Si condamner l’avortement serait aujourd’hui impossible socialement et renvoyé au champ de la désuétude, les réserves manifestées par Les Républicains étaient plus nuancées. Elles ne concernaient en rien le droit commun qui a légalisé l’IVG le siècle dernier, mais interrogeaient l’expression de « liberté garantie » qui, au niveau constitutionnel, pourrait rendre l’État comptable de l’exécution de l’avortement et ainsi empêcher les praticiens d’y opposer leur clause de conscience à titre individuel. En outre, admettons que cette inscription de l’IVG dans la Constitution affirme moins le principe d’État de droit que « des tas de droits », selon la formule du constitutionnaliste Guy Carcassonne.

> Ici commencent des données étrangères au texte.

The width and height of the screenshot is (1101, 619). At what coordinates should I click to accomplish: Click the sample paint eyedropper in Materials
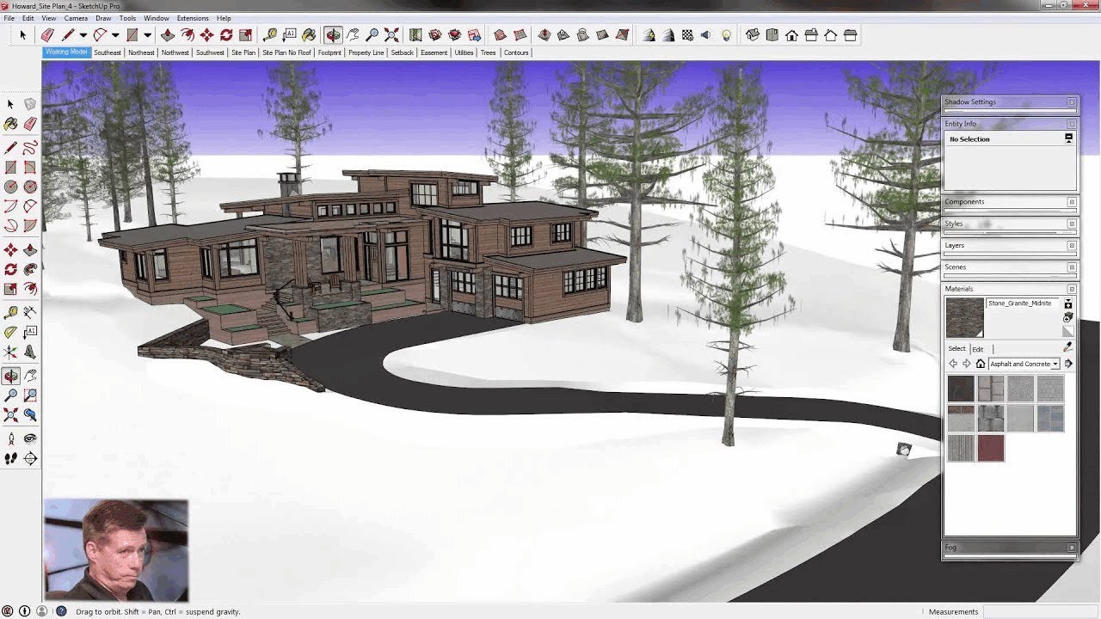click(x=1067, y=346)
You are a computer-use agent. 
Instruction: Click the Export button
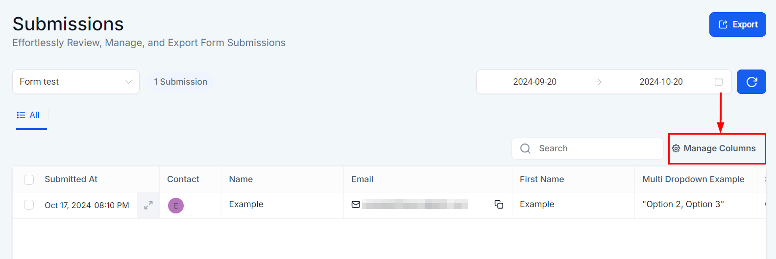click(x=737, y=24)
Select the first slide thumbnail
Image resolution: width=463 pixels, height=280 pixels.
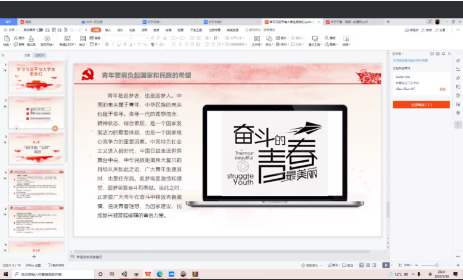pyautogui.click(x=36, y=76)
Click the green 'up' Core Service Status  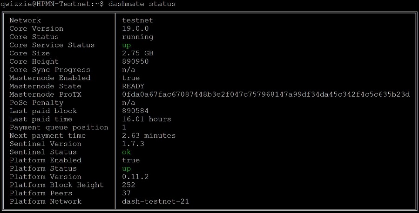[x=126, y=46]
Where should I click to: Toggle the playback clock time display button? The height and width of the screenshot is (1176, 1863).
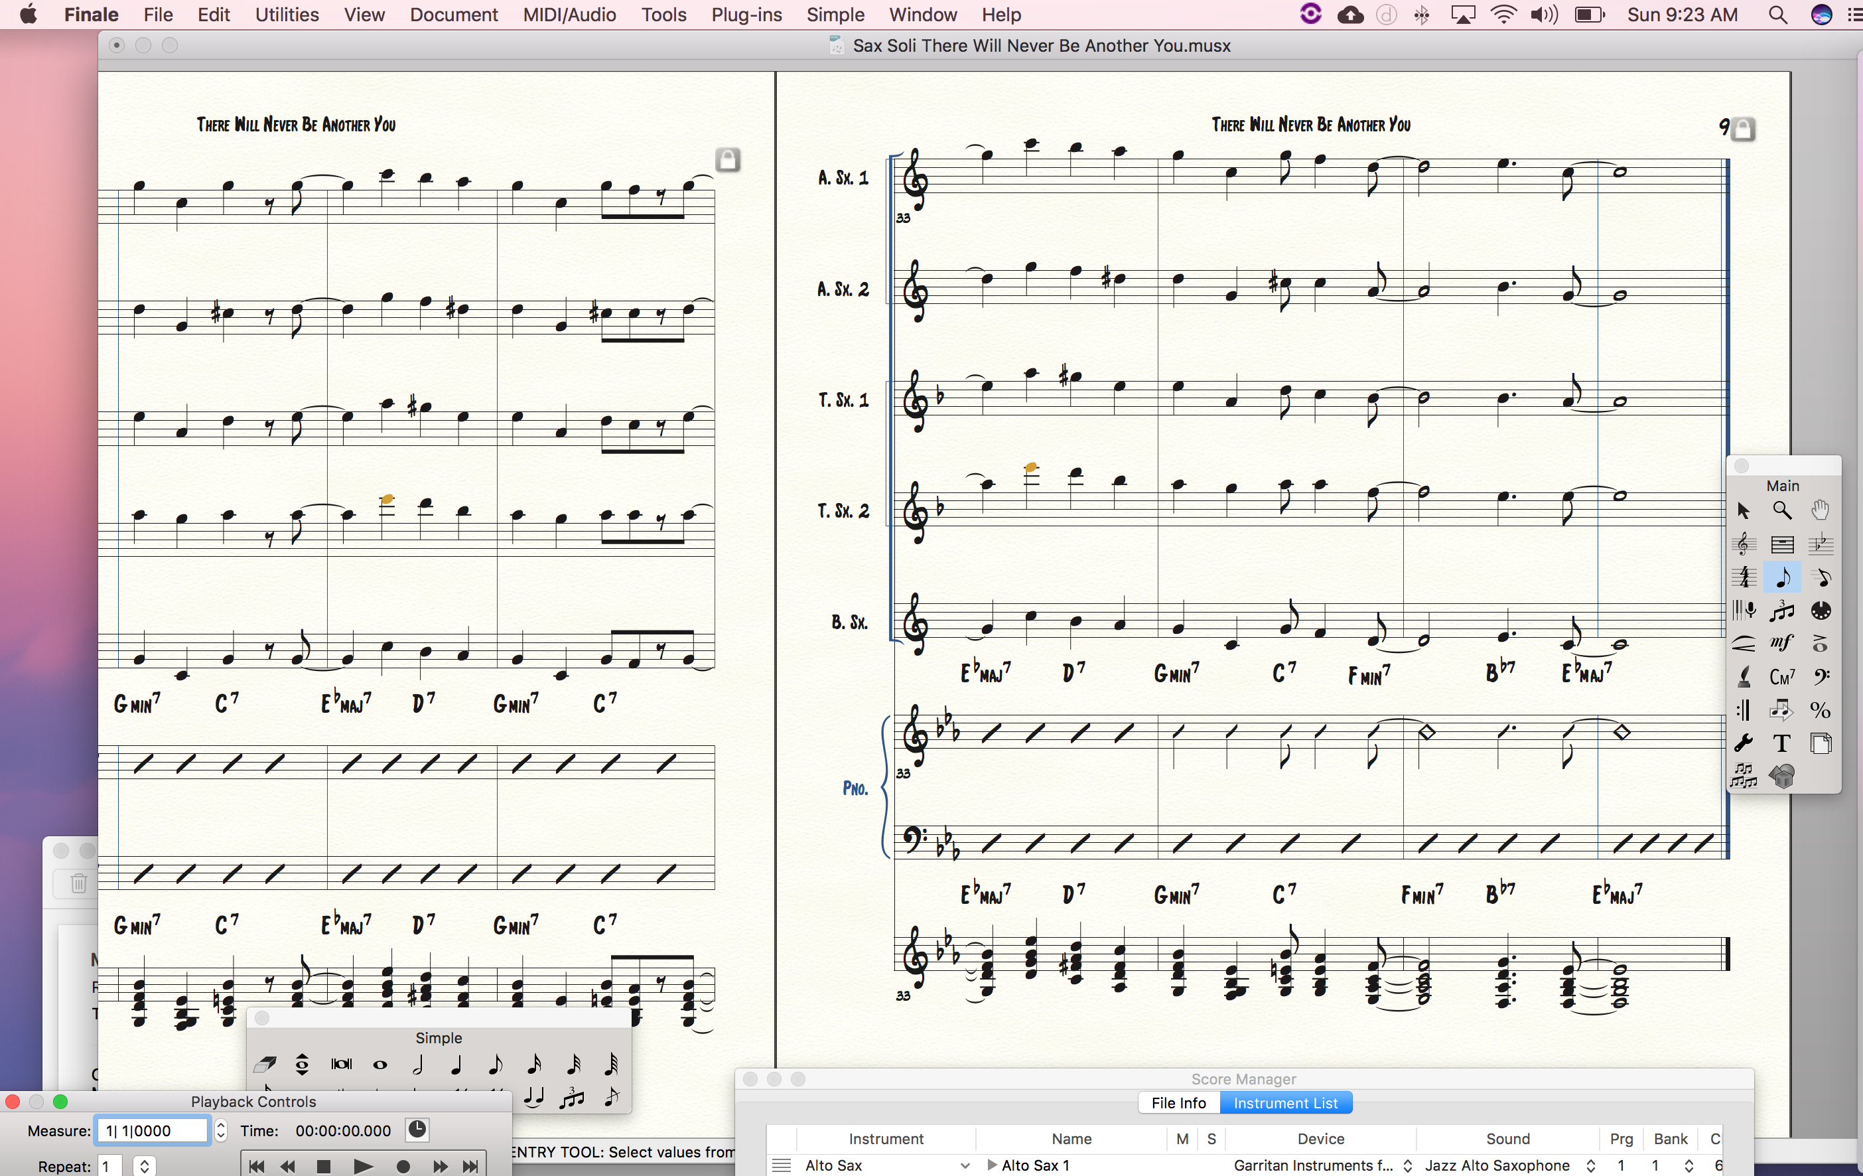coord(417,1130)
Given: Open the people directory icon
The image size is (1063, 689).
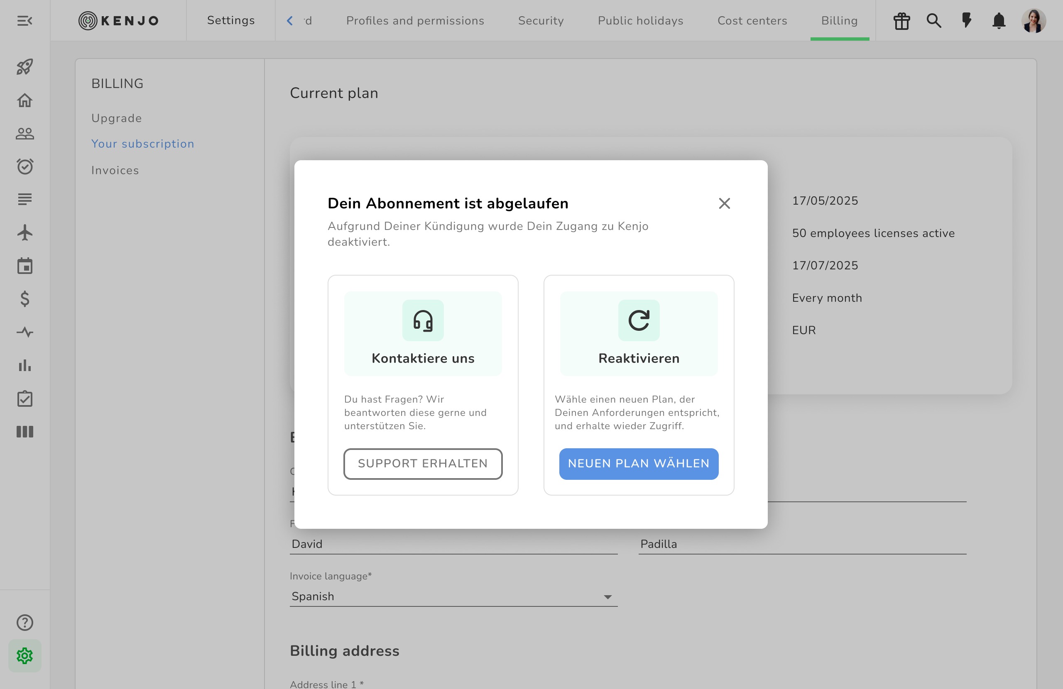Looking at the screenshot, I should pos(25,134).
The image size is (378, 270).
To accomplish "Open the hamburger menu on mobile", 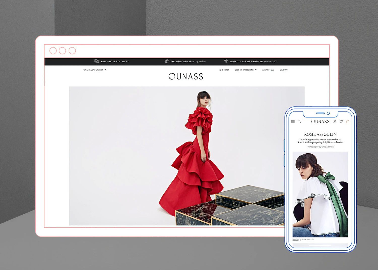I will pyautogui.click(x=293, y=122).
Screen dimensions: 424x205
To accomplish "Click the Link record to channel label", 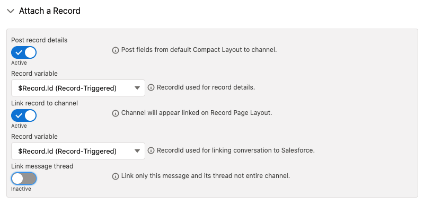I will pyautogui.click(x=45, y=103).
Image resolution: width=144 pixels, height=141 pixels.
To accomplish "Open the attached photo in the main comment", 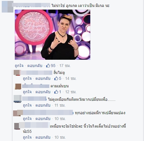I will [53, 35].
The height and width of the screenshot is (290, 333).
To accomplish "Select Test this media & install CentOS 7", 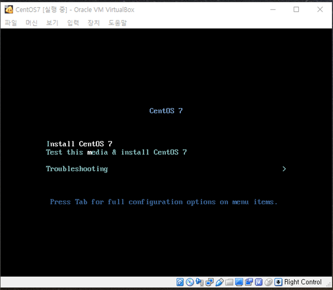I will coord(116,152).
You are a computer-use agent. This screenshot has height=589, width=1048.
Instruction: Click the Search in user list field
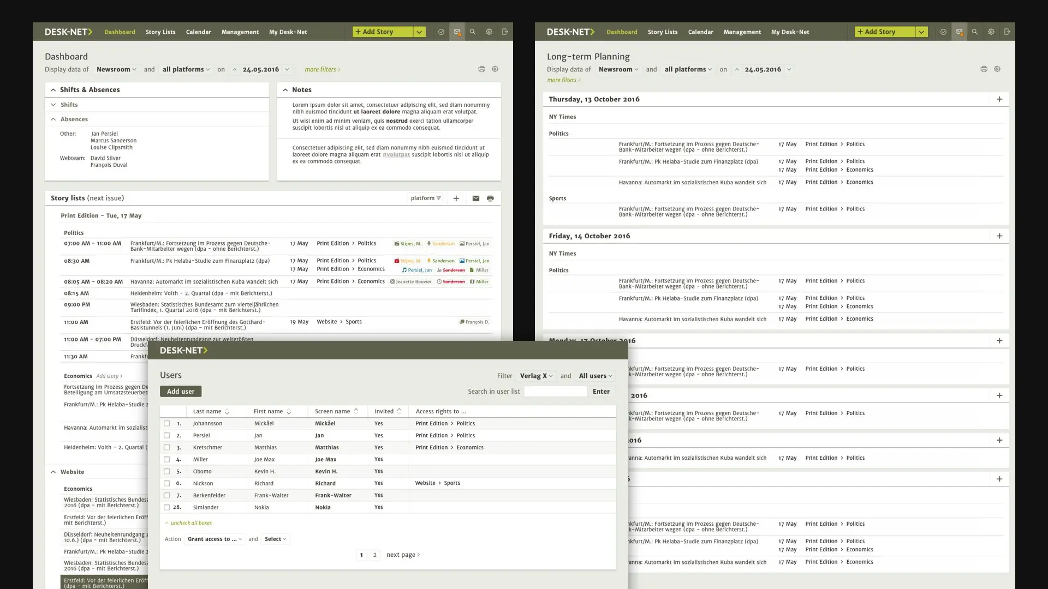click(x=556, y=392)
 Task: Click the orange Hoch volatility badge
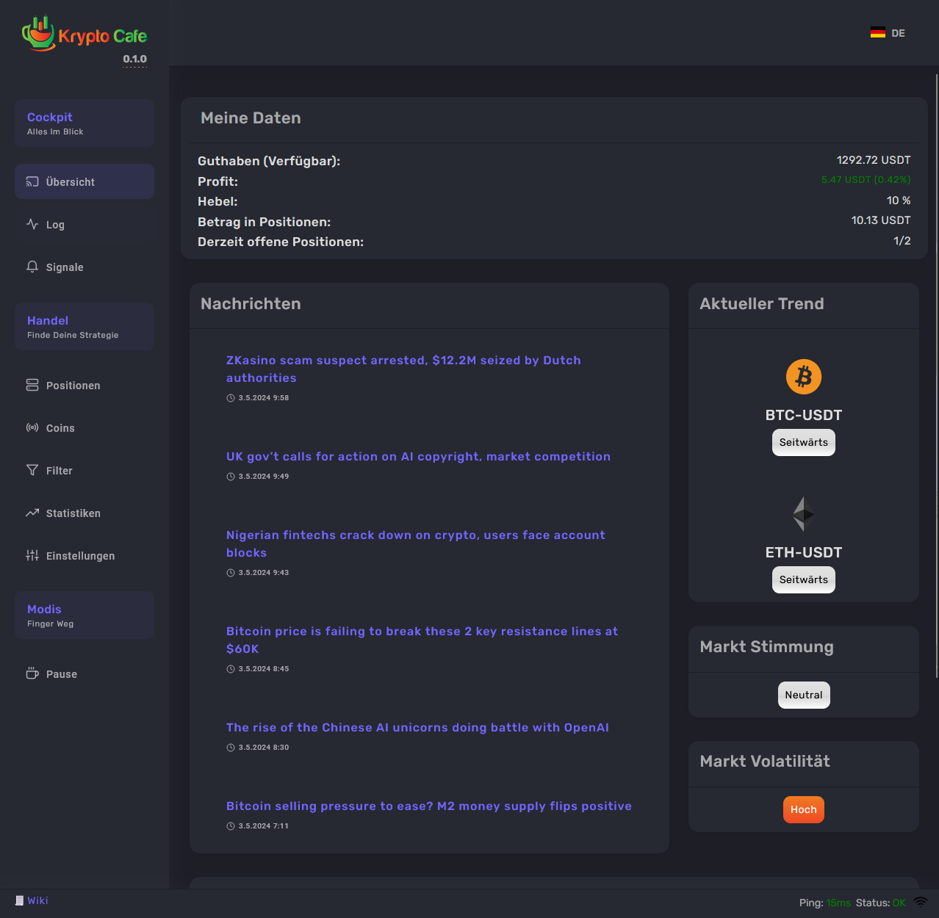[x=803, y=809]
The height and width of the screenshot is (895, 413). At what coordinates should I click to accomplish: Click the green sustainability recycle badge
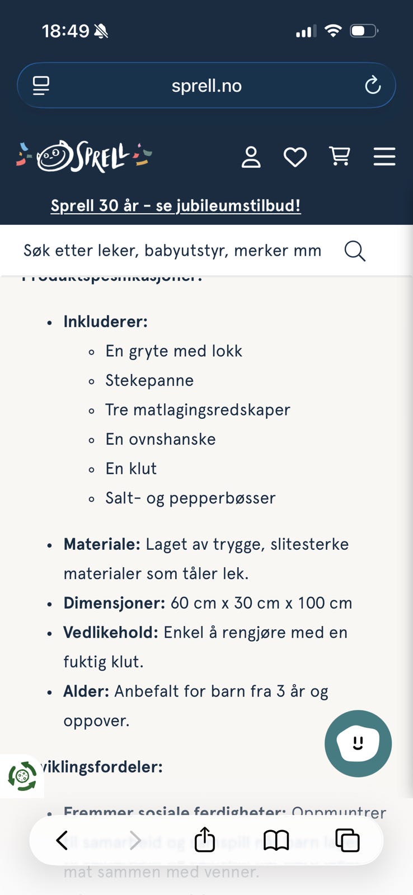(22, 776)
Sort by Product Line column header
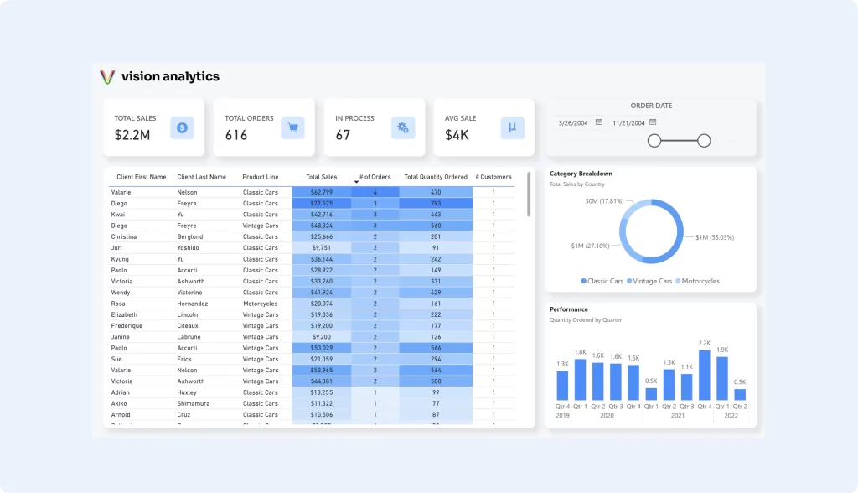The image size is (858, 493). (261, 177)
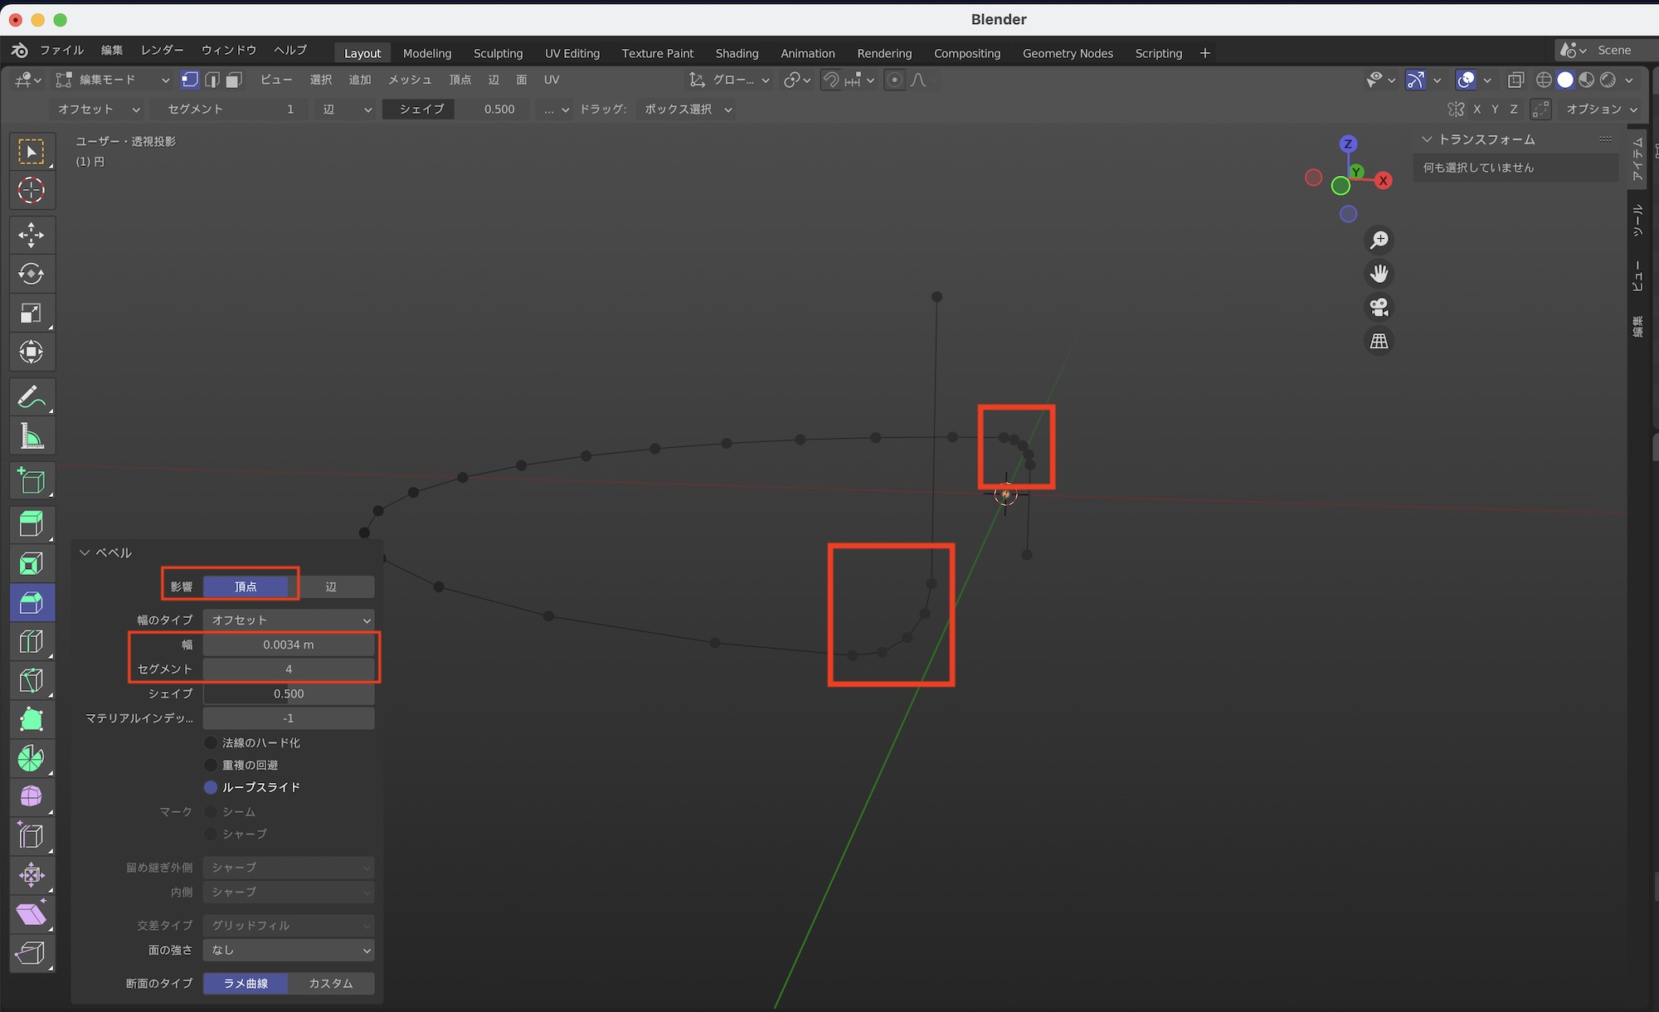The image size is (1659, 1012).
Task: Collapse the ベベル operator panel
Action: coord(85,552)
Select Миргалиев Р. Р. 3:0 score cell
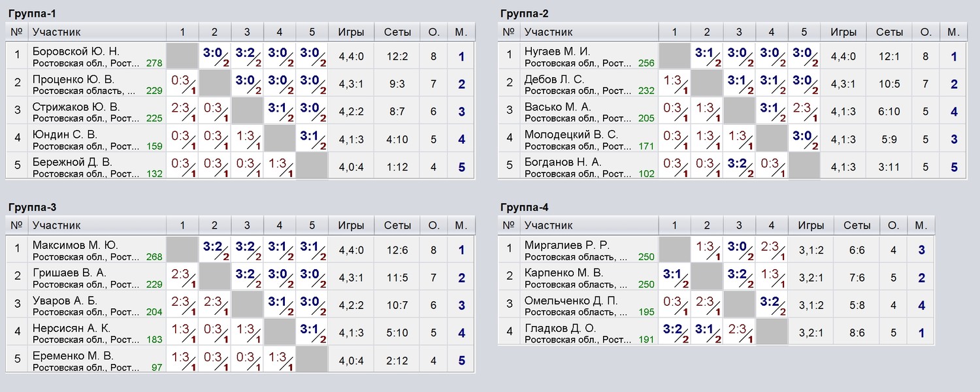This screenshot has width=980, height=392. click(x=739, y=249)
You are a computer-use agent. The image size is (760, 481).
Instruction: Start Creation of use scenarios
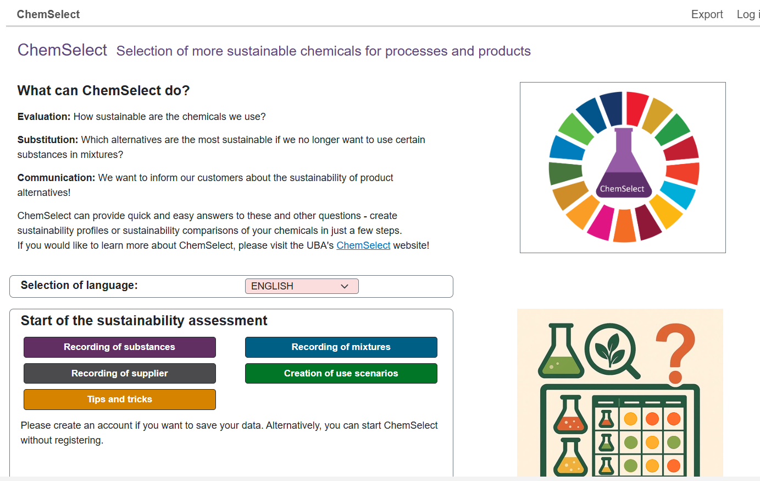[x=341, y=373]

Pourtant, ces considérations n’ont pas semblé les bienvenues. Et les responsabilités sont partagées : d’une part, la moindre opposition au projet de constitutionnalisation a été volontiers amalgamée avec un discours anti-IVG et, d’autre part, une forme d’autocensure s’est exercée à droite.

Selon des propos régulièrement tenus par divers élus LR, notamment rappelés par Libération, les intéressés se sont confrontés à un clivage générationnel au sein de leur famille, les filles ou épouses de ces parlementaires leur ayant promis le pire s’ils ne soutenaient pas la mesure.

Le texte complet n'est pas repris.